Si j'avais raconté les détails à Nina, j'aurai perdu un peu de cette intimité qui m'est chère. Car en vérité vraie, tout l'intérêt de cette histoire se déroulait quand Gregor m'avait déposé chez moi.

J'avais passé une excellente fin de journée en sa compagnie et j'étais fiancée. J'étais fiancée à l'homme que j'aimais, j'étais heureuse ainsi qu'épanouie, et tout cela n'avait pas de prix.

Quand Gregor avait garé la voiture devant chez moi, je n'avais pas envie que ce moment passé en sa compagnie ne s'achève si rapidement. Pourtant, j'étais sortie de l'habitacle réconfortant de la Mustang et j'avais immédiatement senti sans le voir le regard glacial de mon frère braqué sur ma nuque. Il avait cette habitude de tirer le rideau du salon et d'épier tout ce qu'il se passait dans la rue. Ou plutôt il épiait mes allers et venues comme une caméra de surveillance cherchant le moindre de mes faux pas pour se permettre de me le reprocher ou pire, d'en venir aux mains pour me « recadrer ».
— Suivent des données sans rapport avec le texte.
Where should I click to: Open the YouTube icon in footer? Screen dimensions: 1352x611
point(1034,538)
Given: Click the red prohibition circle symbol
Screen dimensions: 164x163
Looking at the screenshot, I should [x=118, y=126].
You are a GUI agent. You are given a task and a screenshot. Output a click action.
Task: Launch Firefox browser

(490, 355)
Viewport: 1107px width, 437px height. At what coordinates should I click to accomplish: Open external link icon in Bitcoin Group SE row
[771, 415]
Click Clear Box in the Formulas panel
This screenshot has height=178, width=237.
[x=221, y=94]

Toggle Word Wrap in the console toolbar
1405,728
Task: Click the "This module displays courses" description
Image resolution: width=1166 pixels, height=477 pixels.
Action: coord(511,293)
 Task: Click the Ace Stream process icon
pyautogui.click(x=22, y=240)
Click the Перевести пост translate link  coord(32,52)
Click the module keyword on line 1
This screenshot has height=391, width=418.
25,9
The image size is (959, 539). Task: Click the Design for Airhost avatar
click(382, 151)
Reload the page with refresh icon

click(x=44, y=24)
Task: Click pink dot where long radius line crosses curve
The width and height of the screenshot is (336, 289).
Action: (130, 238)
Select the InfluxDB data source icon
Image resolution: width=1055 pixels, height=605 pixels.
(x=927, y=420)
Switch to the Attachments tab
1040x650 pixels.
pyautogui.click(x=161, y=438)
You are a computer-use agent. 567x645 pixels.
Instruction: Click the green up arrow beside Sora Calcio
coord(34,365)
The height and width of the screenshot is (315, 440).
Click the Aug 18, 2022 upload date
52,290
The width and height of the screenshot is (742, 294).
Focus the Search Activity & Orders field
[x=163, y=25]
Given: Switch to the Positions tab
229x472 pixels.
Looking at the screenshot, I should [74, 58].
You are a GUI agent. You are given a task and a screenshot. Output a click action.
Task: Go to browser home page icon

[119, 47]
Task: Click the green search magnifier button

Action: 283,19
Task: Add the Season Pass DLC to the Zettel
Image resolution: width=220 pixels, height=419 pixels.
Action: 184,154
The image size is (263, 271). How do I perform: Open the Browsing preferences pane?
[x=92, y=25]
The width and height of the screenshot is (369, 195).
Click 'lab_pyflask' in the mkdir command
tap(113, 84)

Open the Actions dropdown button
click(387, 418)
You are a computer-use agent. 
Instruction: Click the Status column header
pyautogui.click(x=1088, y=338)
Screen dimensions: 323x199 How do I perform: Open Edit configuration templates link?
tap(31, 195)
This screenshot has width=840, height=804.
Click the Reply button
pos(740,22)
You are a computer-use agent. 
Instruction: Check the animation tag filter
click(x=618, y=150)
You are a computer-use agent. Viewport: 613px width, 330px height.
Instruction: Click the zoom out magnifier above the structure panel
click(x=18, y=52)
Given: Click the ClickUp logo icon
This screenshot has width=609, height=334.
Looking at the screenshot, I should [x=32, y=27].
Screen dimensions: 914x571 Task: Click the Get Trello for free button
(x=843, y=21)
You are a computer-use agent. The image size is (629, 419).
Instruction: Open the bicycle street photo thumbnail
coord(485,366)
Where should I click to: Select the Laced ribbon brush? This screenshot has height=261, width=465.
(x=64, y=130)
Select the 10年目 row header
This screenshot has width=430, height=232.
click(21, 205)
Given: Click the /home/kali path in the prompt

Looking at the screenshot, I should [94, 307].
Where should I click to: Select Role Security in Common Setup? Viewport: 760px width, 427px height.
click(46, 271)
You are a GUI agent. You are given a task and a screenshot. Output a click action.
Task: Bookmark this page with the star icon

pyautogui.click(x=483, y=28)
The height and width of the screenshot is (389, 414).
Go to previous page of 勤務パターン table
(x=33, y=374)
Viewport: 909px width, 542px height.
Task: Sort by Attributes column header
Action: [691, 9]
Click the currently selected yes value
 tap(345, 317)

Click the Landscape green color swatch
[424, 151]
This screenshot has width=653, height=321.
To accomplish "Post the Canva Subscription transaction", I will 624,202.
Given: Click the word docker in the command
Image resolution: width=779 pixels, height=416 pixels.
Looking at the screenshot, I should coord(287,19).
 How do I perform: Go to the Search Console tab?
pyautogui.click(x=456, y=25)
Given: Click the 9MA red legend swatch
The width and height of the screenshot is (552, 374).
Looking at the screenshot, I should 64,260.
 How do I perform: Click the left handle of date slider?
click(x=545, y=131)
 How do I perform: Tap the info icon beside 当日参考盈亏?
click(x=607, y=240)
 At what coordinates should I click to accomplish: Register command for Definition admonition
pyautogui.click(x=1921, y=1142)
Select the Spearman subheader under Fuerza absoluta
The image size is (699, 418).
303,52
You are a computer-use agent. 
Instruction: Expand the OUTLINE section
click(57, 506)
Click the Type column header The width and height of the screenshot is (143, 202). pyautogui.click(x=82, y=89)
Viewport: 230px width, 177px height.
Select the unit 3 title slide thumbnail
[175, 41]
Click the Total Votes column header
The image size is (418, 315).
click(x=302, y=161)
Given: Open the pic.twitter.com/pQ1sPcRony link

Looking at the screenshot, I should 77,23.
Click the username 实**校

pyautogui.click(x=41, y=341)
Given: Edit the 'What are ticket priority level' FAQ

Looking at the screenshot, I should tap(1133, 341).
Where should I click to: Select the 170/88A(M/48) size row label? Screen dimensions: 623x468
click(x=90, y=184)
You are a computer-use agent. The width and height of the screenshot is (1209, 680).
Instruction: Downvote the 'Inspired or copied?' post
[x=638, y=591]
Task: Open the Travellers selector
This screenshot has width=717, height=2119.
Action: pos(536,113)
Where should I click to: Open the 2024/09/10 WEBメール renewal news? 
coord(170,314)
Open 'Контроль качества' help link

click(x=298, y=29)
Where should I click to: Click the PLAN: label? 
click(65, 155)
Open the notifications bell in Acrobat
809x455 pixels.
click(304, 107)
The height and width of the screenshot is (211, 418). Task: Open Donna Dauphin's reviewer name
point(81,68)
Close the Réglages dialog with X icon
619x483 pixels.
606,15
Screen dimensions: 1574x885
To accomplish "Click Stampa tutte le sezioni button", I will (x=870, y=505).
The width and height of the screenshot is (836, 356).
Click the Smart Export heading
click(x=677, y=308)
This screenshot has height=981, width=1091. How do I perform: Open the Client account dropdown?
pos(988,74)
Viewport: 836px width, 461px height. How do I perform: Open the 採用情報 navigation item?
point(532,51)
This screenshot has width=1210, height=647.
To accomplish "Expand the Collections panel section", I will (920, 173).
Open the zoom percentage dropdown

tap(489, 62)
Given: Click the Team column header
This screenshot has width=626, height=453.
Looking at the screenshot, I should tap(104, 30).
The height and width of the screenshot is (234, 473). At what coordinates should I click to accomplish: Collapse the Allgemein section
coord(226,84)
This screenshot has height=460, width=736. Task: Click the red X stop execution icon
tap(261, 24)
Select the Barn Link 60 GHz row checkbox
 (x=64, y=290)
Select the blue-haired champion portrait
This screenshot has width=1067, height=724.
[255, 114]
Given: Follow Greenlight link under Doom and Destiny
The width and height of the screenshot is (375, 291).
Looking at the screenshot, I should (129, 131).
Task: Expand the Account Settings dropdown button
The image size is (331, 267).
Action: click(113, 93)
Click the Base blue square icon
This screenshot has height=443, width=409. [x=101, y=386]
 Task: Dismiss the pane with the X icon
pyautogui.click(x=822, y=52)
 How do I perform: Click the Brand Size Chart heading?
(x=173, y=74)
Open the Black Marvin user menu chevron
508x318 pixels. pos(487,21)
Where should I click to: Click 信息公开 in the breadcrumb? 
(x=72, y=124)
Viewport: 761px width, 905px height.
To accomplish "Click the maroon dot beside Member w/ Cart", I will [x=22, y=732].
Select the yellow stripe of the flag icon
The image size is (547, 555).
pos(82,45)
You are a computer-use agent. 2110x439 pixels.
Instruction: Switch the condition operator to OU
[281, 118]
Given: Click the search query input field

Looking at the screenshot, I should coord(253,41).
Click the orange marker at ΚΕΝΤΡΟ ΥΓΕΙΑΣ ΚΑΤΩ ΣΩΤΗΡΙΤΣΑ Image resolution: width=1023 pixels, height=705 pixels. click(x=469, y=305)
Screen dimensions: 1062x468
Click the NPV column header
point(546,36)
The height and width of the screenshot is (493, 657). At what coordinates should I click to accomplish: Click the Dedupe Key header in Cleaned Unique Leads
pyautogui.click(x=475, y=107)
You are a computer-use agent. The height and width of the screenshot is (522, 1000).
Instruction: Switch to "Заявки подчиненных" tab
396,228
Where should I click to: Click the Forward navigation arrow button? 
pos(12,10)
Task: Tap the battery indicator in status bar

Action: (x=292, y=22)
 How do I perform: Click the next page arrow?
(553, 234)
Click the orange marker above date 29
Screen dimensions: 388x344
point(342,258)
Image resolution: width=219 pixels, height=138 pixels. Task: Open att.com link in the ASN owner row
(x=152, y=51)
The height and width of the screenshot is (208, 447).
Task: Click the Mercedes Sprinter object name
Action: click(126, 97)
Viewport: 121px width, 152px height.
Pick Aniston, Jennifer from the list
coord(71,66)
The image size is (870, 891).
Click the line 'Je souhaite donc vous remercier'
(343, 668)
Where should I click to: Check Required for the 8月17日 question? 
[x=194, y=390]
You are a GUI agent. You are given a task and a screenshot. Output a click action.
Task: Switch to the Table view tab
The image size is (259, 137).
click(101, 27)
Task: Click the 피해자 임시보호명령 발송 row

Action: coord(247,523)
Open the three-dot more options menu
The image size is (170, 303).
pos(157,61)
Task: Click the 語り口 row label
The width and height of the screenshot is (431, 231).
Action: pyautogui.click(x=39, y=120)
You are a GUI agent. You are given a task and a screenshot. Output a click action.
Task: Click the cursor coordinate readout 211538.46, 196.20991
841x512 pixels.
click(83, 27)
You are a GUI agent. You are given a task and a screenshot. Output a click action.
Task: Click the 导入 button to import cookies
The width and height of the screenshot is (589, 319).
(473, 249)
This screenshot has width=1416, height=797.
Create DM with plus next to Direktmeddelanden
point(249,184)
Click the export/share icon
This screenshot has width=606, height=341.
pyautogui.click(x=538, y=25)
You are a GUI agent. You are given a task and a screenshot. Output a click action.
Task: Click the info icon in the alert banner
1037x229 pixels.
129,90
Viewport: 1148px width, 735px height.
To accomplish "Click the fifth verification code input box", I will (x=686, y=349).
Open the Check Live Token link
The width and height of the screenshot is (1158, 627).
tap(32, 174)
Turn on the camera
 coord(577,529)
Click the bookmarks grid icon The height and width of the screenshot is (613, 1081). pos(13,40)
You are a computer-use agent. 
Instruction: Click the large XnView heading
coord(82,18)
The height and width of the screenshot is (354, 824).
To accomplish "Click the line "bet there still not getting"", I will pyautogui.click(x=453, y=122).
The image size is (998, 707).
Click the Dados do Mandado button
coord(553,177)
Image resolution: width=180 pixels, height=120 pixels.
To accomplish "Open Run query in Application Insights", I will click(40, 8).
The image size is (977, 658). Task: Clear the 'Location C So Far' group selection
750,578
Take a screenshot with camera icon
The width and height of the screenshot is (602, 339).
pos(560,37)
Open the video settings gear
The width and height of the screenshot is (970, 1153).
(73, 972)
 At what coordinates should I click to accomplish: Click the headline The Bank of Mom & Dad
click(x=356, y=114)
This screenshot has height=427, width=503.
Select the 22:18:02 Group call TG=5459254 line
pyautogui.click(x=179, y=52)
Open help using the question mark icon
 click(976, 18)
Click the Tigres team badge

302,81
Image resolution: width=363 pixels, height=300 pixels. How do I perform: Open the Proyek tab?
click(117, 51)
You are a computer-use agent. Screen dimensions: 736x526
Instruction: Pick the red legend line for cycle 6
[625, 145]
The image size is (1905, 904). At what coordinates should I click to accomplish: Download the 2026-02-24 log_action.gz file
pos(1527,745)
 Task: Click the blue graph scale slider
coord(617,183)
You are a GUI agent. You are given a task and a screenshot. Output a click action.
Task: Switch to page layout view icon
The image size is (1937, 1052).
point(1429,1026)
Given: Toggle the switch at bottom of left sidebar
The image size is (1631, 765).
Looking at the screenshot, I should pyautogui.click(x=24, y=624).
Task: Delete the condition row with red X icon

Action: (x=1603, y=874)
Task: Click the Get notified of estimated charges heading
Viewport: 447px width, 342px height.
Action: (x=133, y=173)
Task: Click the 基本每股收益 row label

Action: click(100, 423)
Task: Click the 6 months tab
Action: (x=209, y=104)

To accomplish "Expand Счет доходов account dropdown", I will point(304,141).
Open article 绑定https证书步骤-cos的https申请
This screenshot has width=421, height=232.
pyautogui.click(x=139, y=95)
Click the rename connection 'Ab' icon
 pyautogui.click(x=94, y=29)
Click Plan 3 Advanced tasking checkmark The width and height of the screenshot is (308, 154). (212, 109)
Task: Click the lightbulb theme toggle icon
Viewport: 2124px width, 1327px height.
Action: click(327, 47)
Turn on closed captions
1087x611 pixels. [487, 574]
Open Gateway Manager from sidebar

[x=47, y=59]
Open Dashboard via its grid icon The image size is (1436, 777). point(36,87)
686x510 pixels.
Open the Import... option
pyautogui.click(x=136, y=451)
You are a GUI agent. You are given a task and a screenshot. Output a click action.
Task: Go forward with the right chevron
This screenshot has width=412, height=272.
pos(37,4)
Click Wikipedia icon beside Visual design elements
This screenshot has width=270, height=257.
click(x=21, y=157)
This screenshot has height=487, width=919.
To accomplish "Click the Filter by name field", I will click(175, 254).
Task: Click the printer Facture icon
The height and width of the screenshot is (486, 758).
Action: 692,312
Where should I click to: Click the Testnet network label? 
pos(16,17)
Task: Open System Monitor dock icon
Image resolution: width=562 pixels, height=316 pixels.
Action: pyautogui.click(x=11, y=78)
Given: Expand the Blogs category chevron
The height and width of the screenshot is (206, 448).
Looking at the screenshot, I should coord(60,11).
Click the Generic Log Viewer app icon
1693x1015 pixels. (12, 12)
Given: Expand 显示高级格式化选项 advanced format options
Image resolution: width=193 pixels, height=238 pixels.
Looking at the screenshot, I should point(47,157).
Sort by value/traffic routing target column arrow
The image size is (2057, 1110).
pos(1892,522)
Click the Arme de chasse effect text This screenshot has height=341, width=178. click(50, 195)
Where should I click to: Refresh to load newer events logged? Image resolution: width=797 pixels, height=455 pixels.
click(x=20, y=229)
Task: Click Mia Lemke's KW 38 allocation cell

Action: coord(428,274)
Gregor m'avait rejoins pour me souhaiter une bonne nuit et par la même occasion me demander s'il pouvait officialiser l'évolution de notre relation devant ma mère dans l'immédiat. Il était tellement impatient de lui montrer la bague qui avait glissé avec facilité sur mon doigt, comme si elle avait été conçue pour moi.
J'avais seulement secoué la tête de droite à gauche honteuse et avait montré discrètement du doigt la fenêtre où mon frère nous regardait toujours. Sans me retourner, je le savais qu'il regardait la scène du haut de sa tour. Gregor avait levé la tête et salué mon frère d'un air jovial que sûrement ce dernier lui avait rendu.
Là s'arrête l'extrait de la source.